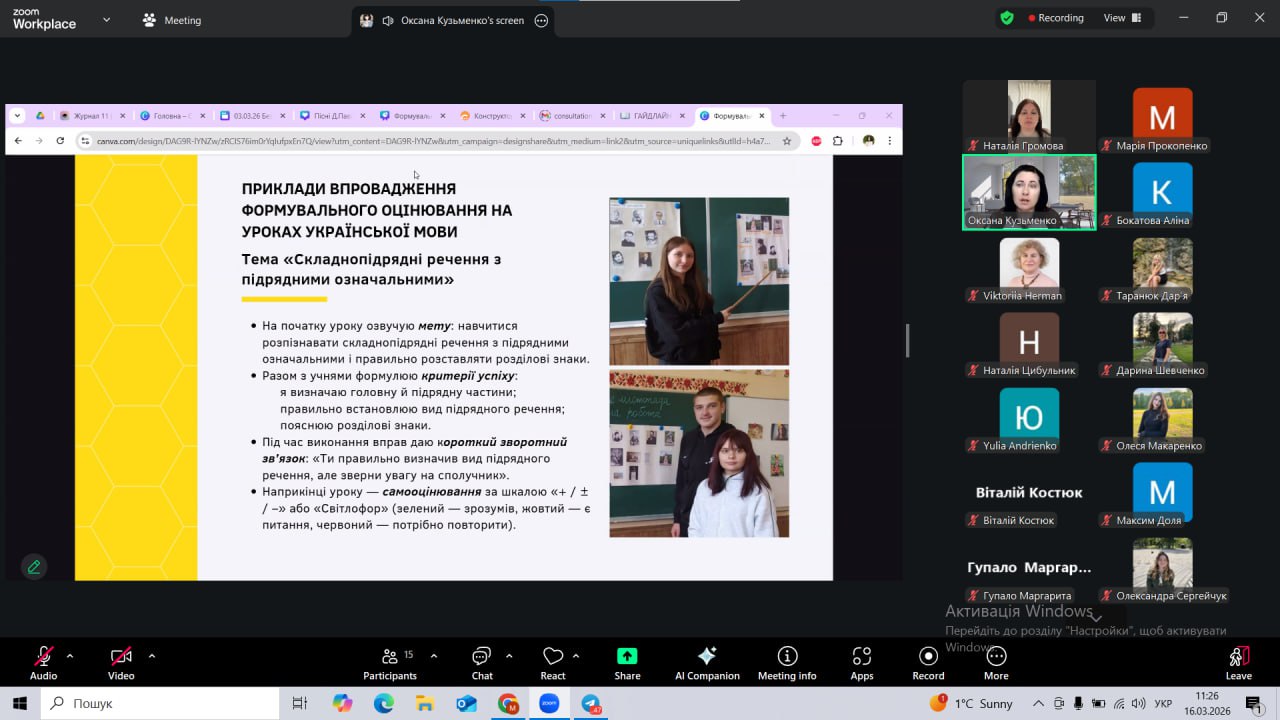Unmute the microphone with Audio button
This screenshot has width=1280, height=720.
(x=43, y=662)
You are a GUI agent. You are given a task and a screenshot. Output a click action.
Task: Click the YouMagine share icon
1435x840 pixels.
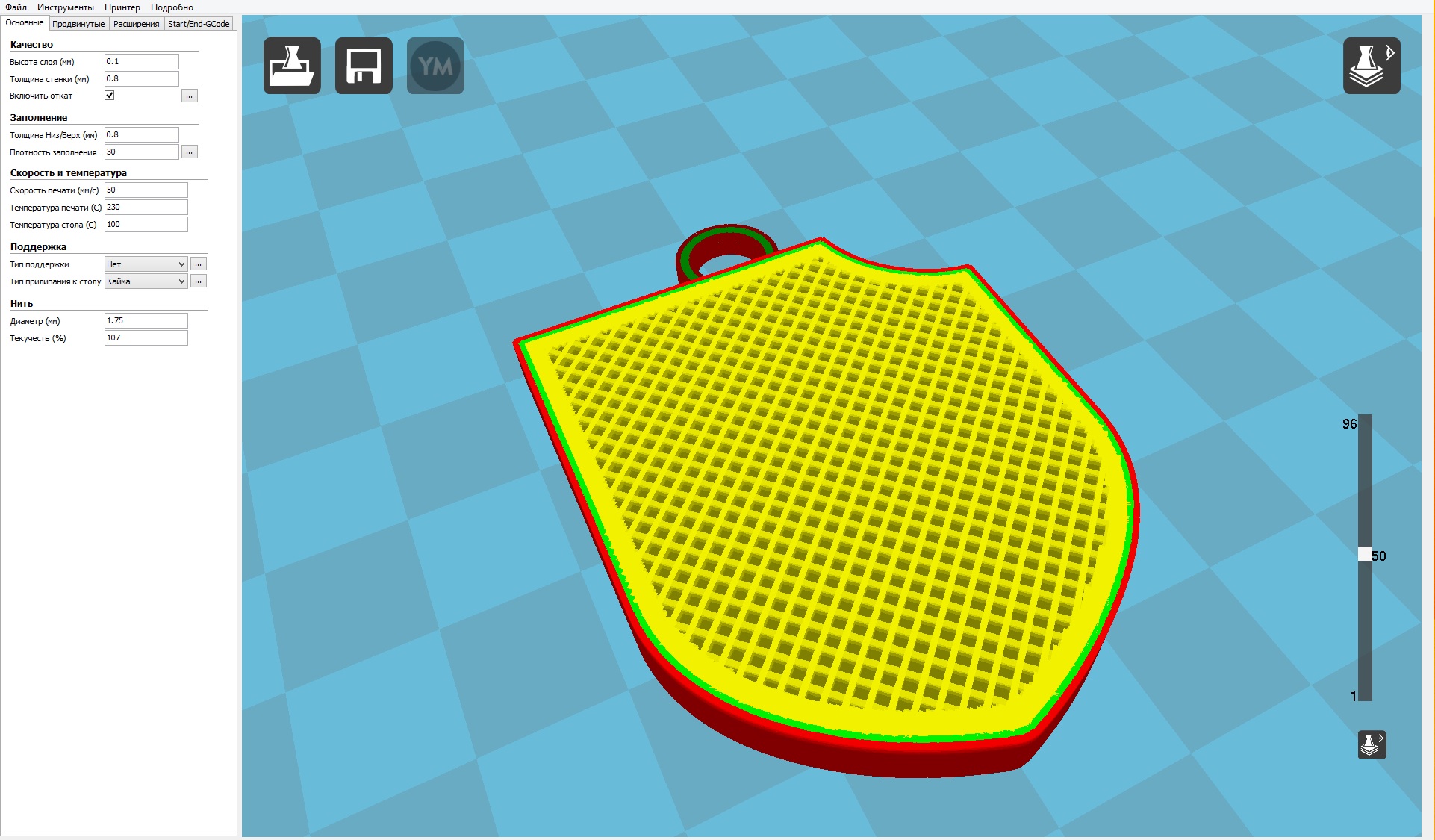click(x=435, y=66)
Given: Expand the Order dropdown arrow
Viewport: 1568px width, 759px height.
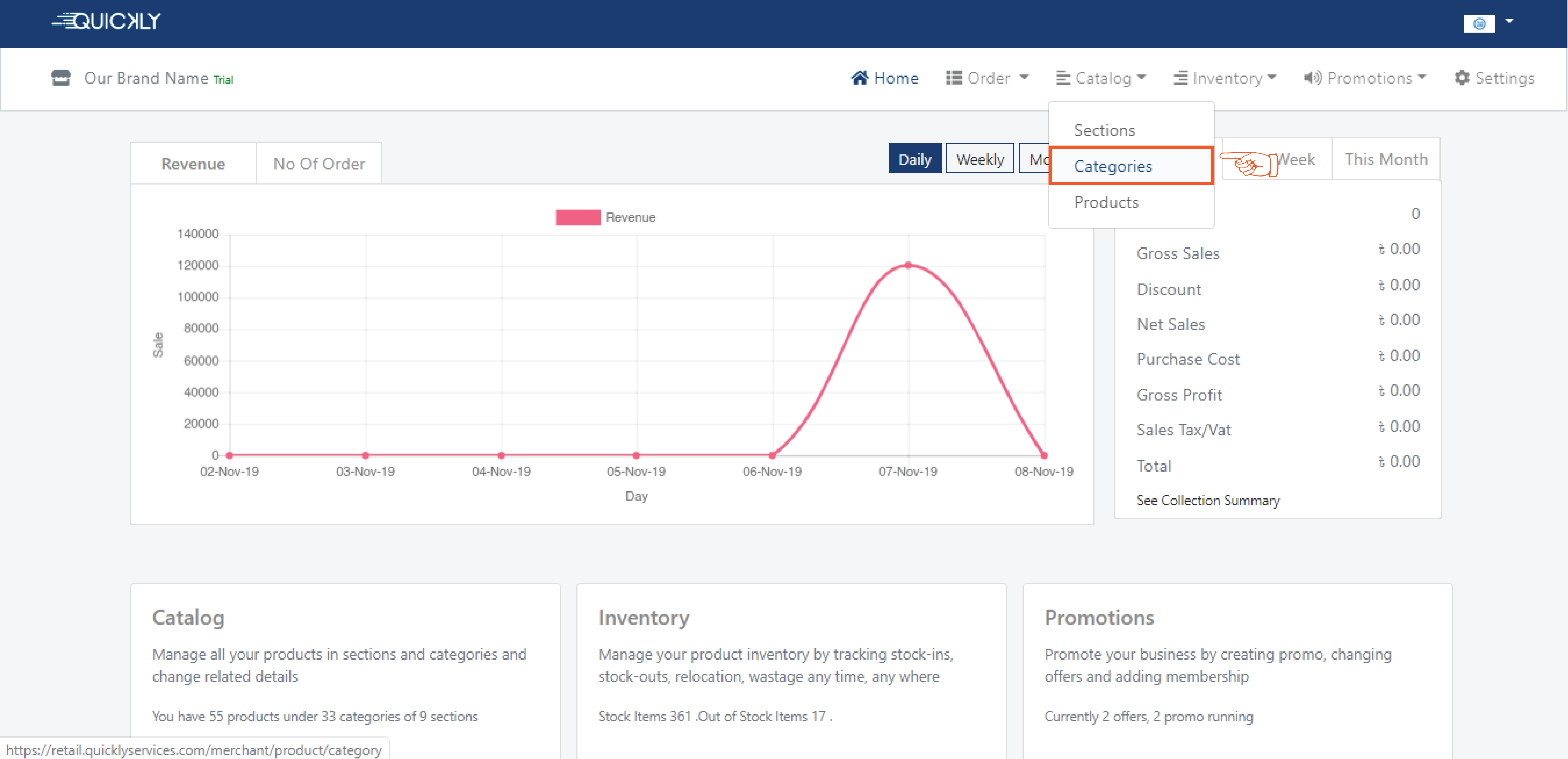Looking at the screenshot, I should 1024,77.
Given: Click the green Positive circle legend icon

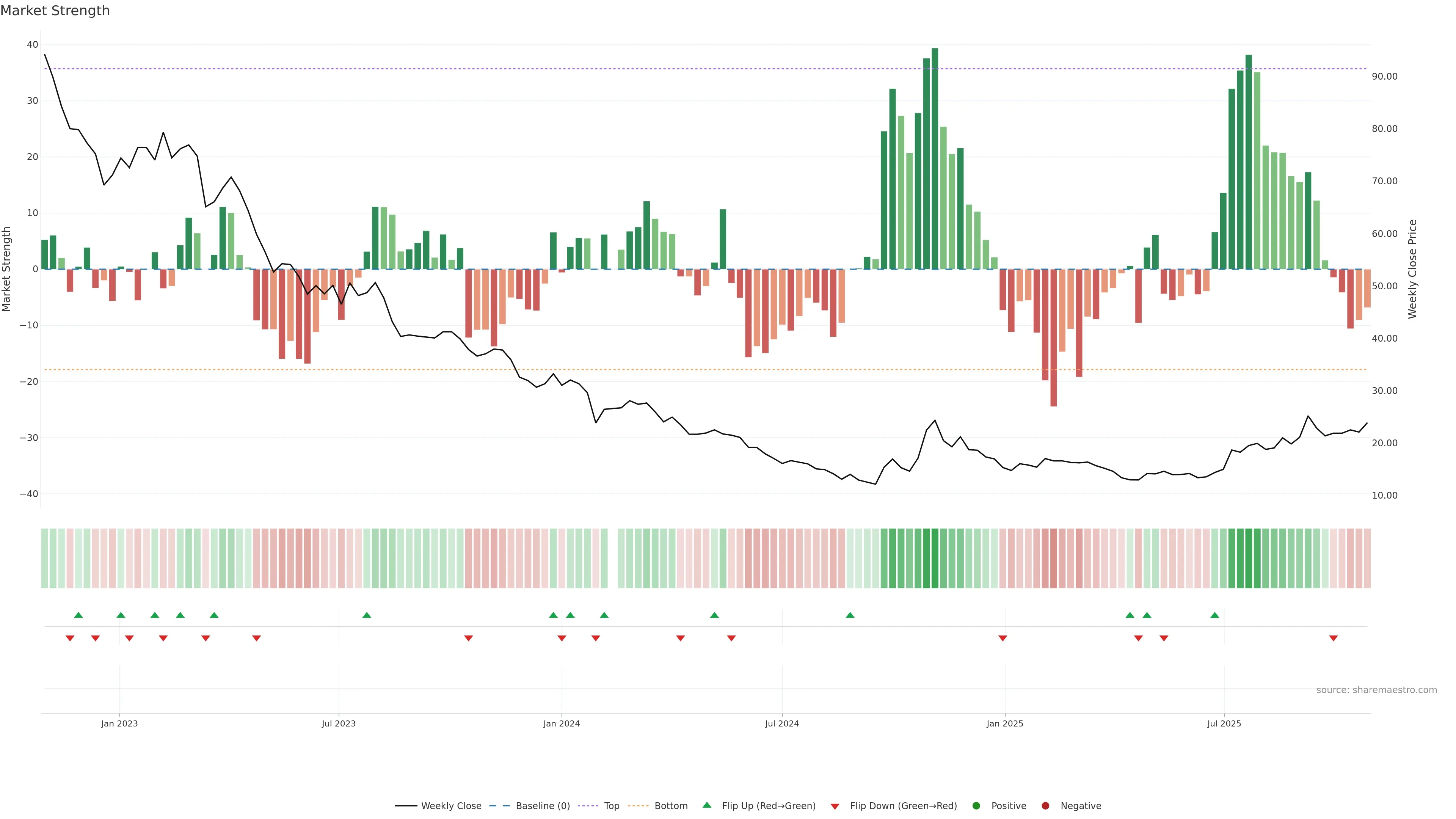Looking at the screenshot, I should pyautogui.click(x=976, y=806).
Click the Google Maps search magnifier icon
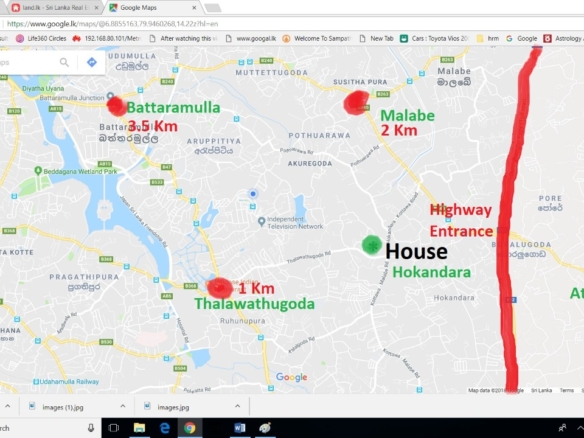The height and width of the screenshot is (438, 584). (x=64, y=62)
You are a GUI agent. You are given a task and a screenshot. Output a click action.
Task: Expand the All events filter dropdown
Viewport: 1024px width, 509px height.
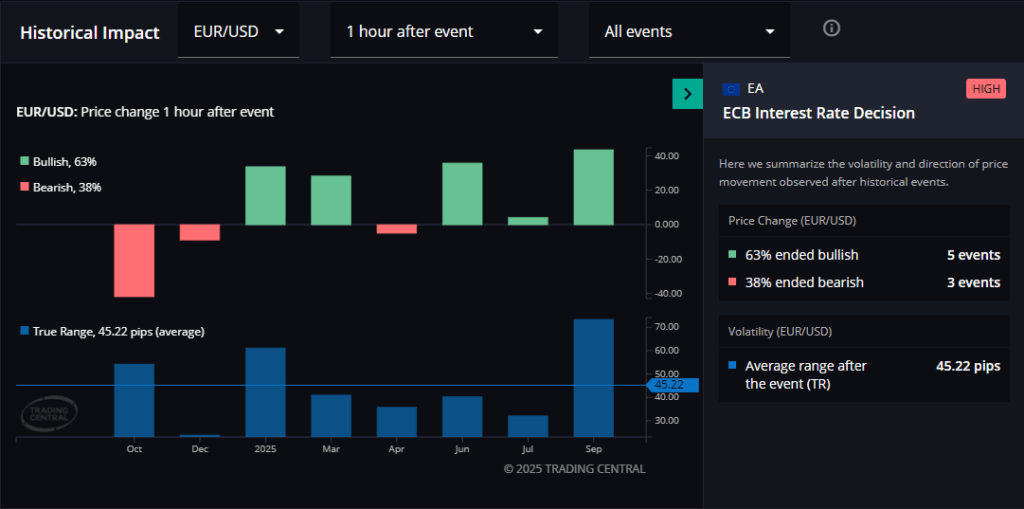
-----
**Your objective**: Turn all the rows above into a numbered list with no blank lines, leaving out the pictures.

**Exercise solution**:
1. Unmute the microphone with Audio button
2. This screenshot has width=1280, height=720.
3. (x=43, y=662)
4. You are a GUI agent. You are given a task and a screenshot. Output a click action.
5. Task: Click the YouMagine share icon
6. 1435x840 pixels.
7. click(x=435, y=66)
8. Given: Expand the Order dropdown arrow
9. Viewport: 1568px width, 759px height.
10. Looking at the screenshot, I should 1024,77.
11. Given: Click the green Positive circle legend icon
12. Looking at the screenshot, I should pyautogui.click(x=976, y=806).
13. Click the Google Maps search magnifier icon
14. The height and width of the screenshot is (438, 584). (x=64, y=62)
15. You are a GUI agent. You are given a task and a screenshot. Output a click action.
16. Task: Expand the All events filter dropdown
17. Viewport: 1024px width, 509px height.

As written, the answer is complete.